-- Start TEXT SEGMENT --
Re: StandbyRecoverPreparedTransactions recovers subtrans links incorrectly

From: Simon Riggs <simon(at)2ndquadrant(dot)com>
To: Tom Lane <tgl(at)sss(dot)pgh(dot)pa(dot)us>
Cc: PostgreSQL-development <pgsql-hackers(at)postgresql(dot)org>
Subject: Re: StandbyRecoverPreparedTransactions recovers subtrans links incorrectly
Date: 2017-04-23 09:59:32
Message-ID: CANP8+j+j_5FjeuSz4OUF1=6FnKiMN5bA9xoZD8LUR-swrNx3kA@mail.gmail.com
Views: Raw Message | Whole Thread | Download mbox | Resend email
Thread:
Lists: pgsql-hackers

On 23 April 2017 at 00:55, Tom Lane <tgl(at)sss(dot)pgh(dot)pa(dot)us> wrote:
> Now that we've got consistent failure reports about the 009_twophase.pl
> recovery test, I set out to find out why it's failing. It looks to me
> like the reason is that this (twophase.c:2145):
>
> SubTransSetParent(xid, subxid, overwriteOK);
>
> ought to be this:
>
> SubTransSetParent(subxid, xid, overwriteOK);
>
> because the definition of SubTransSetParent is
>
> void
> SubTransSetParent(TransactionId xid, TransactionId parent, bool overwriteOK)
>
> not the other way 'round.
>
> While "git blame" blames this line on the recent commit 728bd991c,
> that just moved the call from somewhere else. AFAICS this has actually
> been wrong since StandbyRecoverPreparedTransactions was written,
> in 361bd1662 of 2010-04-13.

Thanks for finding that.

> It's not clear to me how much potential this has to create user data
> corruption, but it doesn't look good at first glance. Discuss.

Well, strangely for different reason I was looking at that particular
call a couple of days back. I didn't spot that issue, but I was
thinking why we even make that call at that time. My conclusion was
that it could be optimized away mostly, since it isn't needed very
often, but its not really worth optimizing.
-- End TEXT SEGMENT --
-- Start SUPPLIED ENTRIES --
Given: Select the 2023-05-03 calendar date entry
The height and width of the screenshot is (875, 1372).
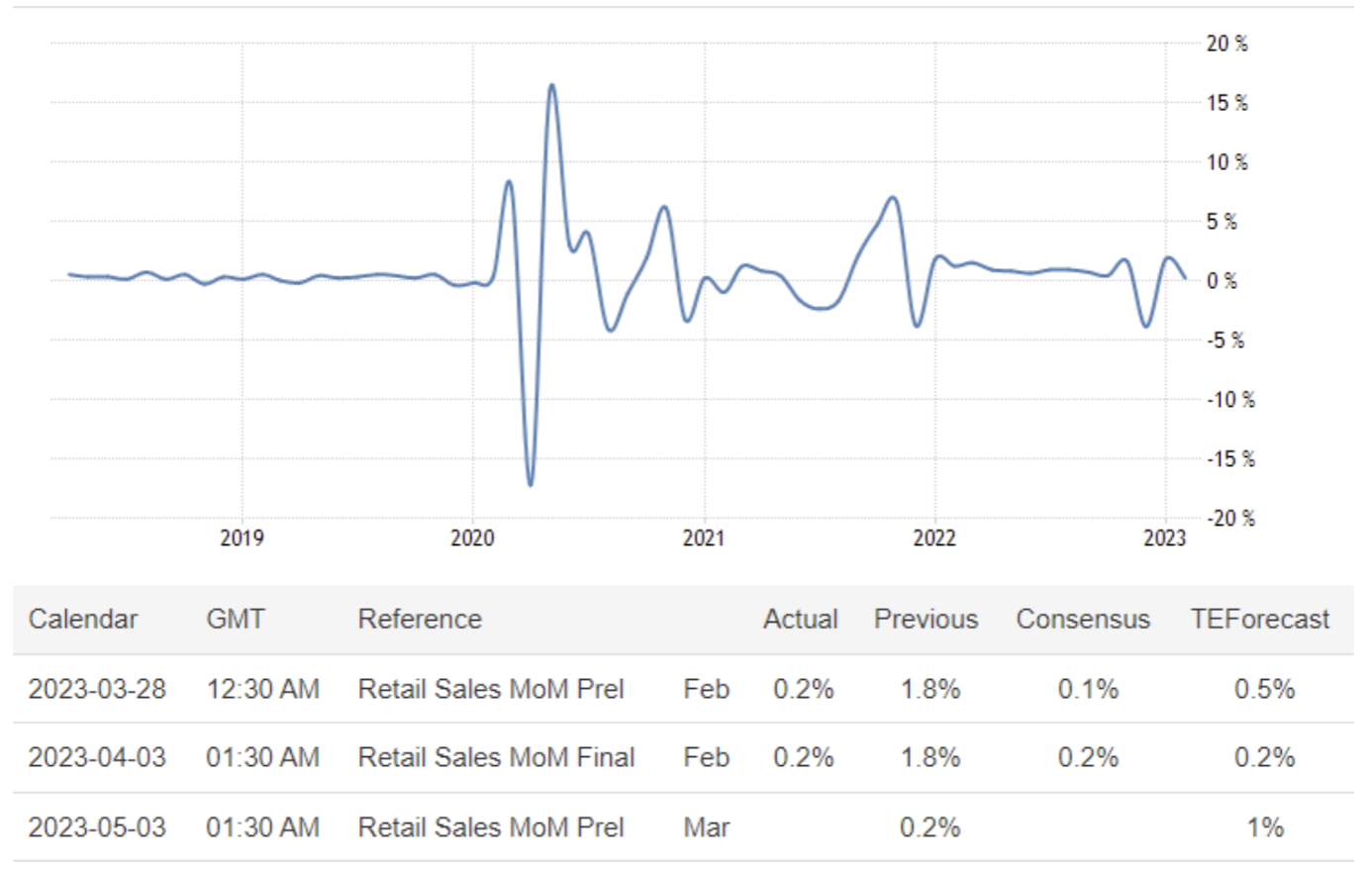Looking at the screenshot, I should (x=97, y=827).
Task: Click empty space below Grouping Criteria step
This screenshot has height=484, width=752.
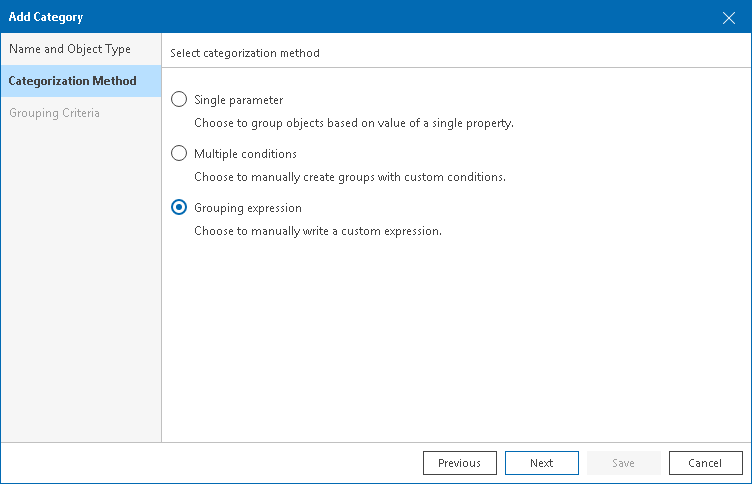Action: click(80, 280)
-- End SUPPLIED ENTRIES --
TASK LIST:
(a) Return the passage from the mailing-list reply about SubTransSetParent, starting at "Thanks for finding" and ending at "first glance. Discuss.".
(b) According to the mailing-list reply about SubTransSetParent, in which commit and on what date was StandbyRecoverPreparedTransactions written?
(c) Name every parameter in the definition of SubTransSetParent quoted in the mailing-list reply.

WRITTEN RESPONSES:
(a)
Thanks for finding that.

> It's not clear to me how much potential this has to create user data
> corruption, but it doesn't look good at first glance. Discuss.

(b) In commit 361bd1662, dated 2010-04-13.

(c) xid, parent, overwriteOK